Visual Search Engine Sees Past Words
Multimedia libraries such as the World Wide Web will someday benefit from the first search engine that comprehends images and video without the aid of text or metadata.
"There are many pictures and videos needed to be annotated for retrieval. However, the annotations given by different persons for the same picture are different," said researcher Ying Dai at Japan's Iwate Prefectural University.
Non-textual image search tools such as TinEye currently rely on visual similarity to locate identical copies of a picture strewn across the Internet in different locations and formats. Meanwhile, conventional search engines miss out on millions of images due to limited and idiosynchratic metadata. The first search engine designed to discover images related by meaning, or "semantic message" could eventually perform novel tasks such as associating images like a human and identifiying videos based on a single shot.
"This software can annotate a picture by some key words, and associates these key words with other unseen words automatically," Dai said.
A unique framework that fuses visual and conceptual content allows the software to promote images with high semantic association even when their visual resemblance is low: for example, palm trees against a blue sky compared to a tree trunk flanking a dense blurred forest. At the same time, statistical relationships calculate how much to restrain content that looks similar yet shares little meaning.
Because these concepts visibly appear as index categories on the search engine interface, a user searching for videos about an ancient city could have success following associated words such as "hard," "building" and "street" to find the target selection even if words "ancient" and "city" are not learned by the machine. Like a poet, the software uses knowledge of a concept with no language to grasp at "unseen" words, thus powering an increasingly narrow search.
At the same time, the software's potential to learn concepts outside its lexicon means it can begin applying these words to other images and searches, allowing "many, many categories" to be queried, Dai said.

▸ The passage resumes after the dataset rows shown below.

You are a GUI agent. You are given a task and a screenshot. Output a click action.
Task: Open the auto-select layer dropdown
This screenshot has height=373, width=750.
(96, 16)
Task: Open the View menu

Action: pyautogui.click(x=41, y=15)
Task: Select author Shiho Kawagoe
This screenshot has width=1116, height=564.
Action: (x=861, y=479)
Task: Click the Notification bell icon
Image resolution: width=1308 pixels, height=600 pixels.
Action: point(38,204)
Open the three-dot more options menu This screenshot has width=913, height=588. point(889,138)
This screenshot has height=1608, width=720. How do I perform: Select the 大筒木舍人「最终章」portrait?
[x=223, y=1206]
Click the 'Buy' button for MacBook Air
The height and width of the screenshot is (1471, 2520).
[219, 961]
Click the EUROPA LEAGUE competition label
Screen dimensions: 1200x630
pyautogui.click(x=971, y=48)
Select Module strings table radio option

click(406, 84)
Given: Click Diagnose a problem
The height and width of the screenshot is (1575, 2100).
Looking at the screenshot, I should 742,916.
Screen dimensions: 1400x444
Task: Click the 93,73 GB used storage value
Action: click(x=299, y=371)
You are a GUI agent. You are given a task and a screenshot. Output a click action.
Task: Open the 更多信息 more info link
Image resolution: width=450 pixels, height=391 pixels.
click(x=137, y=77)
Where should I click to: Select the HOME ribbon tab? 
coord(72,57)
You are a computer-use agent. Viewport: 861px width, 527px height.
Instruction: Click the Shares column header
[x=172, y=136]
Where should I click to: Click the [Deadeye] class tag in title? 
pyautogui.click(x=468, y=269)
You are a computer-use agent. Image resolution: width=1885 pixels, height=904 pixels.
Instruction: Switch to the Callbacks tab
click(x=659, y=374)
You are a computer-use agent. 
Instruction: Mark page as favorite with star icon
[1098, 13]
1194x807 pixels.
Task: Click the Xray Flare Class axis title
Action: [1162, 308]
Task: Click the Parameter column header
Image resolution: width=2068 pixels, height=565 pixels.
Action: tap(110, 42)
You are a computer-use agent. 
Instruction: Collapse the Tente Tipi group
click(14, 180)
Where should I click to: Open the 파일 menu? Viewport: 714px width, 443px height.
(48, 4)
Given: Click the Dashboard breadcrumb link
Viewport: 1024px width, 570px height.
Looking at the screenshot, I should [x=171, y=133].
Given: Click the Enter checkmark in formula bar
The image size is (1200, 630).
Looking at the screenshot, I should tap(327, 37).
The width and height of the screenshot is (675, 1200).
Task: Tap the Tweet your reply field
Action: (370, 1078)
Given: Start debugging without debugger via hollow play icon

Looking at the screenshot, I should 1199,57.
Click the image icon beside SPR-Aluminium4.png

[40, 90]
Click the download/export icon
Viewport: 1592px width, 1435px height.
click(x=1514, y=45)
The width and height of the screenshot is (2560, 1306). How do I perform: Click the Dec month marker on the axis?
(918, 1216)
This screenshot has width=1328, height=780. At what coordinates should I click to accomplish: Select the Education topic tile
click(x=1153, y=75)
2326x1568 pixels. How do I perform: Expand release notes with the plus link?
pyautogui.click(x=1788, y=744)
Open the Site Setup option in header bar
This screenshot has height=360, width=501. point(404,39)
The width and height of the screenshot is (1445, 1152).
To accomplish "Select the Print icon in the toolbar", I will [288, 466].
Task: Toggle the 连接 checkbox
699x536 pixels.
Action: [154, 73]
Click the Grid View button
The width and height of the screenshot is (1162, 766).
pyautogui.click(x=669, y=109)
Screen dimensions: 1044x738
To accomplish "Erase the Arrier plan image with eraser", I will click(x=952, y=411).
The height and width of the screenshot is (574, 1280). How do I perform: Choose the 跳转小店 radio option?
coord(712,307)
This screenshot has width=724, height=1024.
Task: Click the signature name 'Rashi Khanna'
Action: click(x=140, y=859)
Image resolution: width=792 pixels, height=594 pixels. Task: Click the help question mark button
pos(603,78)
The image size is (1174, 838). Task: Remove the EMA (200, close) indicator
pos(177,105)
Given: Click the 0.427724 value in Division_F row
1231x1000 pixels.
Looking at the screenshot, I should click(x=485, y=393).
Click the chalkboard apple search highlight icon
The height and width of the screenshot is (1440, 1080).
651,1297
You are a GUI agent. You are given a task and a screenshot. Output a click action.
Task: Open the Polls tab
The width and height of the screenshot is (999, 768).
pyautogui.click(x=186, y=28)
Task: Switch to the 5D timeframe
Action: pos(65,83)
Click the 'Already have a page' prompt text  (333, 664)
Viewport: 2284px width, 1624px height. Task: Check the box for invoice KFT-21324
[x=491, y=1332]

"In the future, we will use the tools such as WordNet to construct the relations among the learned words and the left words," Dai said. WordNet [http://wordnet.princeton.edu/wordnet/] is a dictionary package of the English language used by search engine and database developers.
Web page data usually already offers information on "when" and "where," making "who," "what" and "how" (impressions such as "calm," "active," "hard") descriptors of special interest. In a current prototype, key words such as "landscape," "flowers" and "vegetables" compete within the domain "natural" for how much their associated values correspond to a new image.
Researchers tested the software's ability to accurately retrieve content using 400 random images from Sozaijiten, a popular data set of pictures published in Japan, and 1400 random keyframes from Video Traxx HD 1, a royalty-free video clip cache. Experiments confirmed that combining visual similarity and semantic relevance factors produced retrieval results superior to either one functioning alone in the algorithm.
"According to my knowledge, it is certain there are no methods similar with ours in the literature," Dai said.